茨城新聞で毎月1回、音楽部門企画に関連した旬な話題をお届けしている「ATM便り」。
7/30(木)朝刊で、「フィリップ・トーンドゥル オーボエ・リサイタル」にまつわる下記の記事が掲載されました!コンサート前に、ぜひお読みください♪

 


オーボエの音色感じて

オーボエは、オーケストラがチューニングする(音程を合わせる)とき、最初にラの音を出します。他の楽器は皆オーボエの音を聴いて音程を合わせるのですが、なぜその重要な役割をオーボエが担当しているのでしょうか。

弦楽器が弦の張り具合を変えて、他のほとんどの管楽器が管と管との接合部を抜き差しして音程を調節できるのに対し、オーボエは構造上とてもチューニングしづらい楽器の一つです(舞台に出たら、奏者はリードの咥え方や息の圧力で調節するしかありません)。つまり、オーボエが他の楽器に合わせづらいのなら、他の楽器がオーボエに合わせてしまおう、というわけです。

諸説ある中で、もうひとつ、積極的な理由をあげるとすれば、オーボエの音はオーケストラが一斉に音を出していても耳に届きやすいという特質があります。チャルメラの音のような、少し鼻にかかったような音色は本当に独特で、とても目立ちます(それ故に、多くの作曲家はここぞという聴かせどころでオーボエを用いたのでしょう)。

オーケストラ全員が、その音を聴いて調子を合わせ、いざ曲の演奏へと気持ちを高める――オーボエは、オーケストラの音色やキャラクターを決定づける重要なポジションにある楽器と言えそうです。

水戸室内管弦楽団(MCO)でその重責を担っているのが、1989年フランス・ミュルーズ生まれのオーボエ奏者、フィリップ・トーンドゥル(25歳)です。

2009年、軽井沢の国際オーボエコンクールで第2位に入り注目を浴び、2010年からMCOに参加しています。
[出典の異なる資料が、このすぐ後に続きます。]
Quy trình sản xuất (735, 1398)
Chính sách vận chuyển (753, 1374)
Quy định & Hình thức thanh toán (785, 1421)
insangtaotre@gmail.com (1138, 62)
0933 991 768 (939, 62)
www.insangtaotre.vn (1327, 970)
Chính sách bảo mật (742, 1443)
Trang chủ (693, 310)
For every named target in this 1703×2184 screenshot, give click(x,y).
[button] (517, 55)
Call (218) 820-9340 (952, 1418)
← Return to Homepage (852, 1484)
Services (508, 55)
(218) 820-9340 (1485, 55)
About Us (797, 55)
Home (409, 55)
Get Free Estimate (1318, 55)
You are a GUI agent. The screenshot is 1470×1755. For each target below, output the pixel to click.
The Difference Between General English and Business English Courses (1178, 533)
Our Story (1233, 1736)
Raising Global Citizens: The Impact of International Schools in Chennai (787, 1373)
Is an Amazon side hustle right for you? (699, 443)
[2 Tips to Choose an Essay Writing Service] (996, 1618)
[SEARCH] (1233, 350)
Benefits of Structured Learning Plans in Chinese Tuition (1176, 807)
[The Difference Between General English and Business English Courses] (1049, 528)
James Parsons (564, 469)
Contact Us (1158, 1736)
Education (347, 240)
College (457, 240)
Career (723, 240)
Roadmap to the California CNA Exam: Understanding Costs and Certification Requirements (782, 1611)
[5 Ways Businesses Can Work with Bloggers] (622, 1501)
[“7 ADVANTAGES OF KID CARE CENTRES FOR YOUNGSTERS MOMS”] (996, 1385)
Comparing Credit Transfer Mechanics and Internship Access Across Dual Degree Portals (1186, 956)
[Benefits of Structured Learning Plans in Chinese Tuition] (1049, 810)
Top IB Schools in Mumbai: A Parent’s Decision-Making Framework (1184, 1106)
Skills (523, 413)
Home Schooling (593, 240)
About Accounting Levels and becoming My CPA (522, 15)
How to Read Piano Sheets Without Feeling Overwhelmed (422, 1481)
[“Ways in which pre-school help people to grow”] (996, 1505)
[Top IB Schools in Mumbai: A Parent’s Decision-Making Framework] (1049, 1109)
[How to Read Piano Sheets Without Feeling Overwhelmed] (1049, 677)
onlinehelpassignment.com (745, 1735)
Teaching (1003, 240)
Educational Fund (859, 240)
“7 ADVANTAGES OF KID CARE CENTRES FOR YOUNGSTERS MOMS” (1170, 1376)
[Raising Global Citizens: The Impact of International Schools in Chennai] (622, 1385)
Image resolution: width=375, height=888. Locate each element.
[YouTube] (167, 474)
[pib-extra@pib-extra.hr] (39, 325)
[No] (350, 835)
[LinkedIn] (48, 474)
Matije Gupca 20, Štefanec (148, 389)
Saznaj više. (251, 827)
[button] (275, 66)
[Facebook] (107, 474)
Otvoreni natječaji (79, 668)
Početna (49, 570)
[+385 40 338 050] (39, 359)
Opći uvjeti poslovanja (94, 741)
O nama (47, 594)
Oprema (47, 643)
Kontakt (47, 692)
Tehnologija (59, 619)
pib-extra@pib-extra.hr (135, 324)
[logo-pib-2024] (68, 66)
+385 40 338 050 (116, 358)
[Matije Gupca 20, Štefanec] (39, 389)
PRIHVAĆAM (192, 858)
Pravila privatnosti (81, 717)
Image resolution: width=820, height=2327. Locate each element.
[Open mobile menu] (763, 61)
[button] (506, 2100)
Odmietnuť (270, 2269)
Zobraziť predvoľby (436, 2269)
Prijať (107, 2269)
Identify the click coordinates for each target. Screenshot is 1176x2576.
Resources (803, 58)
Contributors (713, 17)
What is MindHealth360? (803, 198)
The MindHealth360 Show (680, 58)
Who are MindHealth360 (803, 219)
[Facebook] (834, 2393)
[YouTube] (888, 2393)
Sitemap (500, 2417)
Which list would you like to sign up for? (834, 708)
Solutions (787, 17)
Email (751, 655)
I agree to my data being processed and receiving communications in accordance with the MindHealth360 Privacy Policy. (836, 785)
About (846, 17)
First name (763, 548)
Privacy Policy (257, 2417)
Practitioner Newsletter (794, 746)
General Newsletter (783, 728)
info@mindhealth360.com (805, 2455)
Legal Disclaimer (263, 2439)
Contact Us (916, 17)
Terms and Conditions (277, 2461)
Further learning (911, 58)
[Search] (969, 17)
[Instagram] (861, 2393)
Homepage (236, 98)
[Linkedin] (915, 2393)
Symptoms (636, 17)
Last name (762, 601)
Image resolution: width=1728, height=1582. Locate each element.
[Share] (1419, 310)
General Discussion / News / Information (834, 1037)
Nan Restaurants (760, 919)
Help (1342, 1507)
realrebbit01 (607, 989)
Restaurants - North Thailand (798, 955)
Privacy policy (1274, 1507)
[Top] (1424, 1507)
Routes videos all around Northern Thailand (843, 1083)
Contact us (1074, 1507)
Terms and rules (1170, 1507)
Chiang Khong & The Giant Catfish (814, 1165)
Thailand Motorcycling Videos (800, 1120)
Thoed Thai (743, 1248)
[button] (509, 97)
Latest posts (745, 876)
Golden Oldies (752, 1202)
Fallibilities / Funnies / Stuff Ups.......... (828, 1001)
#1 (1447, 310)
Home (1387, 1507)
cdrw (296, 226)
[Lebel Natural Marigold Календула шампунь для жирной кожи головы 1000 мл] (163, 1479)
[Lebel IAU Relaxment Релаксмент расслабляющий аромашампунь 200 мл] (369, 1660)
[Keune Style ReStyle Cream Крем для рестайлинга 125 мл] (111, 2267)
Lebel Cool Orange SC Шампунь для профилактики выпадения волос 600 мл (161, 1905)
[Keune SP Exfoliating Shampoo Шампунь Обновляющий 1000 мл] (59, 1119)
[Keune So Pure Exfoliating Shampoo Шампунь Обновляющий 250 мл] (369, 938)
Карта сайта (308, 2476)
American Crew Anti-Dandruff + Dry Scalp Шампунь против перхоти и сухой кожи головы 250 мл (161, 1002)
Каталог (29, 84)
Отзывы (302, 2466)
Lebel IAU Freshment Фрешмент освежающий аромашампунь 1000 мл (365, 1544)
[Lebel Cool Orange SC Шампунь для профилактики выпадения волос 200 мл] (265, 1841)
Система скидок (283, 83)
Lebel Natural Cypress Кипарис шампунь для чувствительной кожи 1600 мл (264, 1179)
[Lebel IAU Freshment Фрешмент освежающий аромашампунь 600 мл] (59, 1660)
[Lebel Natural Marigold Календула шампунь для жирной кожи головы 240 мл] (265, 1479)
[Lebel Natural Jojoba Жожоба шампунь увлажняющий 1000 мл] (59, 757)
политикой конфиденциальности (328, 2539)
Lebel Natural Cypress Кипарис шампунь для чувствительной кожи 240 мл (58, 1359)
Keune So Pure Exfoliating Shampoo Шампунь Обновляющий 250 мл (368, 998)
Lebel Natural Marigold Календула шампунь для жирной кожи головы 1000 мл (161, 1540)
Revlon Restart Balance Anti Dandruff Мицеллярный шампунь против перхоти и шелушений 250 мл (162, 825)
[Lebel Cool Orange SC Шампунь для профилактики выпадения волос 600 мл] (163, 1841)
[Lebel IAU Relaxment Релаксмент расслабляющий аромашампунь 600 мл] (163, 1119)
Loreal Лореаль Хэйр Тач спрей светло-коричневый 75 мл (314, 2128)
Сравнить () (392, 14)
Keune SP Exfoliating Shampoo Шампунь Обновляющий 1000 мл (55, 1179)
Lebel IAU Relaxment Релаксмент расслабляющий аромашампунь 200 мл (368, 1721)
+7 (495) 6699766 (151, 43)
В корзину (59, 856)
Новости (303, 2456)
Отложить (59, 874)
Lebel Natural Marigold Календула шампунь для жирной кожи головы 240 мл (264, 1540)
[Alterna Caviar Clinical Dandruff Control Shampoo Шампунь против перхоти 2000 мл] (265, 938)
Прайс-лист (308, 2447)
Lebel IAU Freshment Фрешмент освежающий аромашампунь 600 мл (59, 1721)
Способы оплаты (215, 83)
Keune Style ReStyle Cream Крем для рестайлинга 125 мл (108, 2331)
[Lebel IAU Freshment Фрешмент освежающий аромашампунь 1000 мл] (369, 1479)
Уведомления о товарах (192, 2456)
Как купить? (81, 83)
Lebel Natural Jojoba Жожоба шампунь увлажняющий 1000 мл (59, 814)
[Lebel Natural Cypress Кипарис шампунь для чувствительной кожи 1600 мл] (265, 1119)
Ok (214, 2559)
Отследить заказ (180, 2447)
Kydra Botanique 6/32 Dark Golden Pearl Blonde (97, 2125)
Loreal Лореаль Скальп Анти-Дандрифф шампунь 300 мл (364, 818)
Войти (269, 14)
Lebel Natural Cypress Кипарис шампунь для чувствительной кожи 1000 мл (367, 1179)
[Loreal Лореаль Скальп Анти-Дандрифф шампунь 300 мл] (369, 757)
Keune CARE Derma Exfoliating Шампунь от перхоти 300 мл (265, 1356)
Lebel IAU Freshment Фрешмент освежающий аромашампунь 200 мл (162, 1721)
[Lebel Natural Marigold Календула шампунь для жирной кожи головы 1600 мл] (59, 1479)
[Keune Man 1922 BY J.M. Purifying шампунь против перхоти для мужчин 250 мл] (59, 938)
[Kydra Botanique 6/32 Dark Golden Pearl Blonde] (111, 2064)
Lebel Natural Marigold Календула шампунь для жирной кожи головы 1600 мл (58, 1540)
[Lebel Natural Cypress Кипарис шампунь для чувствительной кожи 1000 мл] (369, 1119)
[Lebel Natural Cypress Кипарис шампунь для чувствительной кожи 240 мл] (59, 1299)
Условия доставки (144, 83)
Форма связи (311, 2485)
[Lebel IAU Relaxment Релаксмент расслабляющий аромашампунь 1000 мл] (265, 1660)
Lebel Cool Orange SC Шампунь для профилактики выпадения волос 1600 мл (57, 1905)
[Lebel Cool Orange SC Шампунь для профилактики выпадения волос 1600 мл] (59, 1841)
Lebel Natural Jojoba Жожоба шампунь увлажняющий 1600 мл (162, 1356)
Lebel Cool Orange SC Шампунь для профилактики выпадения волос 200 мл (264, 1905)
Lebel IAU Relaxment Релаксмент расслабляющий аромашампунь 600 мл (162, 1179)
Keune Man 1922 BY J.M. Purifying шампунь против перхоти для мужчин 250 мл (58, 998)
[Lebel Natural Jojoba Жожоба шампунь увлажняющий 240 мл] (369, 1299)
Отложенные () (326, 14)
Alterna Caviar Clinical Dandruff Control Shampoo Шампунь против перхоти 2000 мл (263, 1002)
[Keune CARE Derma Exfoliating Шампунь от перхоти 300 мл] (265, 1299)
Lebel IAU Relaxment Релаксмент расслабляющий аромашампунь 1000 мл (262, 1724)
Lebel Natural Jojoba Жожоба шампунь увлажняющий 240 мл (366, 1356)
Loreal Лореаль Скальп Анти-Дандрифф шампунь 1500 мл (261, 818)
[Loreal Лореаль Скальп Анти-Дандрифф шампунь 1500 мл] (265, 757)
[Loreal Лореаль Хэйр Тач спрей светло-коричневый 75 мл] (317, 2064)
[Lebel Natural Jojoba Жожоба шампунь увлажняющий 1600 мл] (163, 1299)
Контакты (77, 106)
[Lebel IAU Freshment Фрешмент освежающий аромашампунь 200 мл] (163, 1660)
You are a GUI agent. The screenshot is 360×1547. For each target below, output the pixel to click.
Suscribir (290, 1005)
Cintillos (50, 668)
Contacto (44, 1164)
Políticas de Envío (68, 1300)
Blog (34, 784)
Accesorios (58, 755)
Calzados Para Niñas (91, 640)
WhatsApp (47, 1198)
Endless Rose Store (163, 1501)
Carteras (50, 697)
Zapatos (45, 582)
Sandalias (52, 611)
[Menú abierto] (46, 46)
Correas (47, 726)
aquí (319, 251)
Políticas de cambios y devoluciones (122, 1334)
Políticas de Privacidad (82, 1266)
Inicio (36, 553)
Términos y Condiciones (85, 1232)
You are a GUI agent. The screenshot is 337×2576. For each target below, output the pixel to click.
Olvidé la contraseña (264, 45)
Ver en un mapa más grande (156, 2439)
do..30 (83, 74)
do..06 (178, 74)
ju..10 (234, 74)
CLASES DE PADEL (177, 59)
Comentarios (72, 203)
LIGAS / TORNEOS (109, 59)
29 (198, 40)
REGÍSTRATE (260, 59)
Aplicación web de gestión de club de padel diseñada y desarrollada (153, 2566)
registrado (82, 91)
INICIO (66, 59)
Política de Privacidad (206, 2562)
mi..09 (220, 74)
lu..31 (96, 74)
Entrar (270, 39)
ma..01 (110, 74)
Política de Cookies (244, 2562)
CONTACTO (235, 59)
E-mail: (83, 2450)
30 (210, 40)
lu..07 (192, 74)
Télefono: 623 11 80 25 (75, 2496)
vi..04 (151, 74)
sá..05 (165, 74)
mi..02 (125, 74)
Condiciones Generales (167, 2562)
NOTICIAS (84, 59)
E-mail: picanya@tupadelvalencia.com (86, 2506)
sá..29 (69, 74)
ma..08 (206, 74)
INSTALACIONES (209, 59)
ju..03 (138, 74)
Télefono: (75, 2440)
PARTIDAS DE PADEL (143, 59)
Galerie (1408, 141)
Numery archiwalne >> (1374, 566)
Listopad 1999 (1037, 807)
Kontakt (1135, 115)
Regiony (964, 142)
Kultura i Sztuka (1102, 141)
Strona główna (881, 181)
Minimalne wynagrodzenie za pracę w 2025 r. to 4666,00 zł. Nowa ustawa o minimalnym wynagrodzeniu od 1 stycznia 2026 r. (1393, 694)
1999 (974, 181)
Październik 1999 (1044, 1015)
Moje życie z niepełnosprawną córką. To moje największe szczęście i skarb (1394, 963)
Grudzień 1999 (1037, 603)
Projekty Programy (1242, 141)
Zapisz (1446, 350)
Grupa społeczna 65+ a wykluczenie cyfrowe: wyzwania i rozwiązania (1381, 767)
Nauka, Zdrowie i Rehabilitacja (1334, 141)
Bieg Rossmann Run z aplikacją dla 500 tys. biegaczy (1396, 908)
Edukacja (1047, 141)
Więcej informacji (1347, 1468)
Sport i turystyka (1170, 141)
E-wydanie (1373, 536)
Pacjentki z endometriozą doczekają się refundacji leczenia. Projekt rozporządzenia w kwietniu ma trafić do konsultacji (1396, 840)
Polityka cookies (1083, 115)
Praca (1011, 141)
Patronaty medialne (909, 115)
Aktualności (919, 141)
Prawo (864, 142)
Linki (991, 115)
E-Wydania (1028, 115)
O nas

小澤征爾総監督や他のメンバーからの信頼も厚く、今年創立25周年を迎える現在のMCOになくてはならない存在になりました。チューニングの間だけでなく、曲の演奏中も、MCOのメンバー全員がトーンドゥルのオーボエに注目し、その音色との調和を図りながら音楽づくりをしている、と言っても過言ではないでしょう。

そのトーンドゥルの国内初となるリサイタルが近づいてきました。オーボエの妙なる音色を心ゆくまで味わえる貴重な一夜です。どうぞご期待ください。